Voter fraud is quite uncommon. In fact, the Brennan Center for Justice at New York University’s School of law, which has conducted an ongoing examination of voter fraud claims, refers to the supposed “problem” as a “myth.”
However, if we employ the standard of those who claim that there really is a voter fraud crisis in America, then there is a case that is worthy of note. And it involves Liz Cheney’s husband.
Liz Cheney is running for the US Senate in a 2014 Republican primary. But she is not running in her long-time home state, Virginia.
Rather, she is running in distant Wyoming—which her father, permanent Washington fixture Dick Cheney, used as a political redoubt for congressional service to the Reagan administration in the 1980s.
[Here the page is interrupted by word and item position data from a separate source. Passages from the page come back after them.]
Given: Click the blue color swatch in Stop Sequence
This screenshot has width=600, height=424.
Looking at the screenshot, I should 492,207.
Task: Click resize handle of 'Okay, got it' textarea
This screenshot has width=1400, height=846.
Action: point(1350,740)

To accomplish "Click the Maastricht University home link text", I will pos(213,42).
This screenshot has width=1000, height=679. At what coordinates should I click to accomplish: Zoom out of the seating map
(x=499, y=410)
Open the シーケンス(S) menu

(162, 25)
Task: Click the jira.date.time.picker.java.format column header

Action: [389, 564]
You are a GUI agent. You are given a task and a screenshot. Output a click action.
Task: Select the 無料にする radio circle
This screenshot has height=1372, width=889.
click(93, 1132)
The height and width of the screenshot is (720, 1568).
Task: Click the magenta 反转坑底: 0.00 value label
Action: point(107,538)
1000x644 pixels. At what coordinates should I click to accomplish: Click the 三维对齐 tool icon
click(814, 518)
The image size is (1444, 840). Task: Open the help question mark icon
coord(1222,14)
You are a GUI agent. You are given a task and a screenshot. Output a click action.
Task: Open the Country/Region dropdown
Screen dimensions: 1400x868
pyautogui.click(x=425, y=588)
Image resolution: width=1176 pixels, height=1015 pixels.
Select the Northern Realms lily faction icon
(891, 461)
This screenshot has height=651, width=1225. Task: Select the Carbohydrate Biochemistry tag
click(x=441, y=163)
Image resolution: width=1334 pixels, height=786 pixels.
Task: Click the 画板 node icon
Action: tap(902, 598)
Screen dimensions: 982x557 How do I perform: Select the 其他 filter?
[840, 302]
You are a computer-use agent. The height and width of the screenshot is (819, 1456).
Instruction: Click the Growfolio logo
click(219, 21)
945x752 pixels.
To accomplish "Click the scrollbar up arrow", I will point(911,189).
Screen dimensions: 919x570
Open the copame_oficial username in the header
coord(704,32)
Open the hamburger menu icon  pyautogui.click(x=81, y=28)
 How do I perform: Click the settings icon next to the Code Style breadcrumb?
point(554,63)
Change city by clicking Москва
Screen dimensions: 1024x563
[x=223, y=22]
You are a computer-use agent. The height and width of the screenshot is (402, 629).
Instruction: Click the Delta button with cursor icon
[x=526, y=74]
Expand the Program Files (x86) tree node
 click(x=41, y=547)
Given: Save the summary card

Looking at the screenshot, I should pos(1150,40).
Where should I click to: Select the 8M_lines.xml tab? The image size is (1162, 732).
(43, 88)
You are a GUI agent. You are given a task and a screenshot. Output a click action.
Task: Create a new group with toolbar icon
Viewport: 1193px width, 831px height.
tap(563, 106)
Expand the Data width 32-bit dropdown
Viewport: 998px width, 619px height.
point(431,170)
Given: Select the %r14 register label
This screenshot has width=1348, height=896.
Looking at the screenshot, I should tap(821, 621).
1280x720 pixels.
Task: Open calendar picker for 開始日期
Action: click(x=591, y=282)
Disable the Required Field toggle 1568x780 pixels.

The Wyoming run has been an inconvenient one for Liz Cheney. She has been forced to uproot herself from a comfortable life in suburban Washington, and to buy an expensive new home in the one reliably Democratic county in Wyoming. She has struggled to figure out how to obtain a fishing license, after initially overstating her history in the state—and paying a fine for “[failing] to meet residency requirements as required.” And she has had to declare her opposition to her sister’s right to marry.
But it hasn’t just been tough on Liz Cheney.
Her husband, Philip Perry, who practices law with a major Washington firm, has had to claim that he, too, is a resident of Wyoming.
In March, he obtained a driver’s license. And he has gone so far as to register to vote there
Unfortunately, he is also registered to vote in McLean, Virginia, where he voted in 2012.
When Perry registered to vote in Wyoming’s Teton County, he did not indicate that he was on the voter roll elsewhere. Indeed, says Teton County Clerk Sherry Daigle, “He signed an oath saying he was not currently registered anywhere else.”
Oops.
So we have a glaring case of double registration.
Sound the alarm!
Or not.
Perry can fix the problem by asking Virginia to remove him from the rolls in the Old Dominion. Officials generally allow for such clarifications, recognizing that mistakes are made. Despite the headline in the local paper—“Cheney Husband in False Oath Kerfuffle”—it is unlikely that the double-registration mess will result in anything more than a slight case of embarrassment for a prominent lawyer.
So this does not appear to be a particularly big deal—just like most cases of supposed “voter fraud.”
Indeed, as the Brennan Center reminds us, “Voter fraud is very rare, voter impersonation is nearly non-existent and much of the problems associated with alleged fraud in elections relates to unintentional mistakes by voters or election administrators.”